Advantages of the Settlement
FTX recognized the risks and costs of prolonged litigation, such as enforcement difficulties and asset volatility. By settling, FTX secures immediate access to valuable assets. This action enhances its ability to distribute funds to creditors. The legal team believes in the strength of their claims but acknowledges that the settlement provides certainty and speeds up asset recovery.
Broader Reorganization Efforts
This resolution supports FTX’s larger initiatives to repay creditors and efficiently wind down operations. Earlier in October 2024, a court approved FTX’s reorganization plan. This plan aims to distribute at least $12.6 billion to customers with stranded digital assets on the platform. The agreement with Bybit significantly contributes to this objective, increasing the pool of assets available for distribution.
Strategic Approach to Asset Recovery
The lawsuit against Bybit formed part of FTX’s strategy to recover assets after its Chapter 11 bankruptcy filing. The legal action specifically targeted Bybit Fintech Ltd., Mirana Corp., and related individuals. FTX alleged that these parties withdrew assets that should have been included in the bankruptcy estate. By resolving the dispute through a settlement, FTX avoids the complications and costs of extended litigation.
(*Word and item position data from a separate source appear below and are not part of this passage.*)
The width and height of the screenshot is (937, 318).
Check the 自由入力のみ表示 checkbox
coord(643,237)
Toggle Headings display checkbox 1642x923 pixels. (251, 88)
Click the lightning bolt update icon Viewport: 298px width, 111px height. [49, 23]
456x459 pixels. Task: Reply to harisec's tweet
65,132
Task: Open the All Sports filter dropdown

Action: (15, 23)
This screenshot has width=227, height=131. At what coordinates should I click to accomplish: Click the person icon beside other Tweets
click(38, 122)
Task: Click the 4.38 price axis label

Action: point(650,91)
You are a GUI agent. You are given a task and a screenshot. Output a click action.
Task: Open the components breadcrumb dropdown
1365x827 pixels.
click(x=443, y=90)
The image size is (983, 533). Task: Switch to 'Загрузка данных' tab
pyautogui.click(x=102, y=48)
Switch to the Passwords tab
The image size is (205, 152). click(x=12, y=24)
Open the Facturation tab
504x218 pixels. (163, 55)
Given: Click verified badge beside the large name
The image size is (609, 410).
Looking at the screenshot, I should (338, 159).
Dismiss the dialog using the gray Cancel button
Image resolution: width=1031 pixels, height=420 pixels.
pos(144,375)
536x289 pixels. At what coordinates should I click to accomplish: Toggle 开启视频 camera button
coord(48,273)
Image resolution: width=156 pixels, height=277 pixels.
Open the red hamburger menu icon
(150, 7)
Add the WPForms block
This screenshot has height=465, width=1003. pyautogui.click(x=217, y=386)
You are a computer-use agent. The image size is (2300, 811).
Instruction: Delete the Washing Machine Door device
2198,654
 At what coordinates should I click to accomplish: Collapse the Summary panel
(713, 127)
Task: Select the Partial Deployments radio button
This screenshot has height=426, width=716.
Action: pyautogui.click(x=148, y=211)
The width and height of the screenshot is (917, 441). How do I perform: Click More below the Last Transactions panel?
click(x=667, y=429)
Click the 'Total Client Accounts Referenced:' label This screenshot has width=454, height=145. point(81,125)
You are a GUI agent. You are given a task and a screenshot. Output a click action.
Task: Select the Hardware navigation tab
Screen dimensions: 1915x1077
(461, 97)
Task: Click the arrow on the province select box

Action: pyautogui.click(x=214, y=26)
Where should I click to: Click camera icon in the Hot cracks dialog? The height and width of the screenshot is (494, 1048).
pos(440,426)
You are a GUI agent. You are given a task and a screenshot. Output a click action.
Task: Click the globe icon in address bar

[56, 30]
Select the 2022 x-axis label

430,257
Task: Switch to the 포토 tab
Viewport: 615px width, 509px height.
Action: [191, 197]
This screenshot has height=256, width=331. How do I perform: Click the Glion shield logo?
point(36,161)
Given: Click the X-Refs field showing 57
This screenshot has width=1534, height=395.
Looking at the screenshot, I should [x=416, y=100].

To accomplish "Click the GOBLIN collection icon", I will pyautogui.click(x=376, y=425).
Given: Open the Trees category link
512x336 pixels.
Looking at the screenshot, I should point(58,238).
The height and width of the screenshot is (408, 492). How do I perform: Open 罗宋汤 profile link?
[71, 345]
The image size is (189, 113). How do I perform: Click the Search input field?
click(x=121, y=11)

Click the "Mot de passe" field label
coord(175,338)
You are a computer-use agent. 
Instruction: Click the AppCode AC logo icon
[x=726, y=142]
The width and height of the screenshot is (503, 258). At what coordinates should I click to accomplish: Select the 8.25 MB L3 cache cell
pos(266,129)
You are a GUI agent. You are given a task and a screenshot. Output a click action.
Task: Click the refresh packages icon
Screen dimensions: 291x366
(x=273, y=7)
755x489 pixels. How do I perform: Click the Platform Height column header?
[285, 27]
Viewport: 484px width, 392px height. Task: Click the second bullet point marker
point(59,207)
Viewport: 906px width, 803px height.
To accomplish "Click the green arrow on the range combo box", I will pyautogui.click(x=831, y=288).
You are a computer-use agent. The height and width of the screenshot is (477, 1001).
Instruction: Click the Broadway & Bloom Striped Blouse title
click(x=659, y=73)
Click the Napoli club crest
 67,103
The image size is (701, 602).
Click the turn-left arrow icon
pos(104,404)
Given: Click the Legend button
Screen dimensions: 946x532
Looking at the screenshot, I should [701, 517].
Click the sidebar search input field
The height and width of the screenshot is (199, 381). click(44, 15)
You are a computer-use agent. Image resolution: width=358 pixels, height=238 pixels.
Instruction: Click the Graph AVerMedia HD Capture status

Implications of the Settlement
The reorganization plan details how recovered assets will distribute to customers and creditors, focusing on maximizing recoveries. The settlement with Bybit is one of several negotiated by FTX CEO John J. Ray III as part of the company’s bankruptcy strategy. These efforts highlight the success of negotiated resolutions in advancing the bankruptcy process.
Conclusion
The court hearing to approve the settlement is a crucial step in FTX’s bankruptcy case. If approved, the agreement will facilitate the distribution of recovered assets to creditors. This marks significant progress in FTX’s efforts to resolve outstanding claims and conclude its bankruptcy proceedings.